Infinite is better than even 100TB to the average Joe.

------
thezilch
Not infinite storage.

"Memory: 3GB RAM / 32 GB onboard / 100 GB online" [0]

And given that I can get a 128GB MicroSD for <$60 (and dropping) and static
media (videos, photos, etc) can already be backed by cloud storage, I just
don't see the need for such technology.

[0] [https://www.kickstarter.com/projects/nextbit/robin-the-
smart...](https://www.kickstarter.com/projects/nextbit/robin-the-smarter-
smartphone)

------
x0054
This company needs to seriously get out of the SF Bobble. Guess what, a lot of
people in US, and throughout the rest of the world, are on limited, slow, and
expensive internet connections. For instance, here in the Palm Springs area
many people are lucky to get 5Mbit connections. My connection is 15 Mbit, but
capped at 15gb/month. LTE is ubiquitous here, but slow as hell. What's the
point of fast LTE connection from your cell to the tower, if the tower is
connected to the rest of the net with 40Mbit fiber line.

◇ ◇ ◇ ◇

▸ **Short exercise**
Sum up the forum thread in two sentences. The rows after this point come from a different source than the forum thread.

▸ **Dataset entries**
◇ ◇ ◇ ◇

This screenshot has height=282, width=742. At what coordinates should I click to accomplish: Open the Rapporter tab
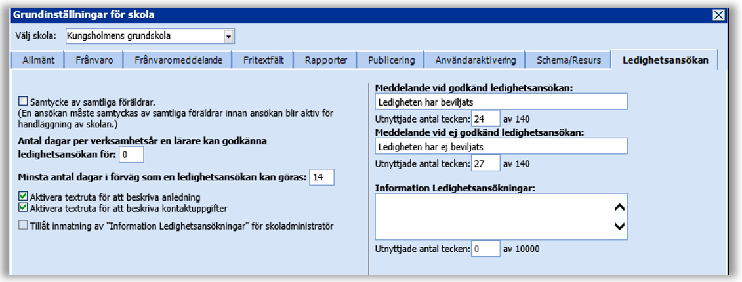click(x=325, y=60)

◇ ◇ ◇ ◇

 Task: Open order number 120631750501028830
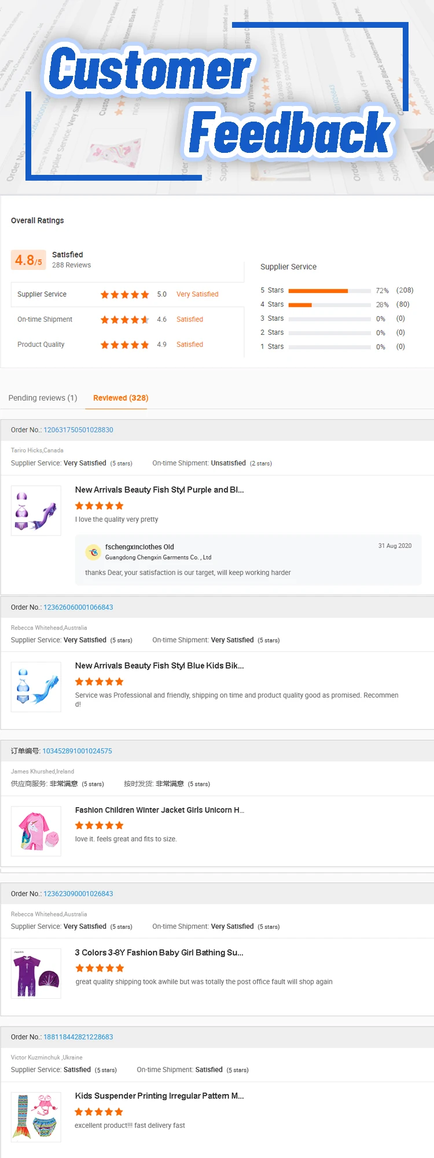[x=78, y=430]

◇ ◇ ◇ ◇

▸ **Written reply**
One commenter points out that the phone's storage is not infinite, listing 32 GB onboard and 100 GB online, and sees no need for the technology since a 128GB MicroSD card costs under $60 and static media can already be backed up to the cloud. Another argues that the company should get out of the SF bubble, because many people in the US and elsewhere have limited, slow, and expensive internet connections, such as the 5Mbit service or 15 Mbit service capped at 15gb a month in the Palm Springs area.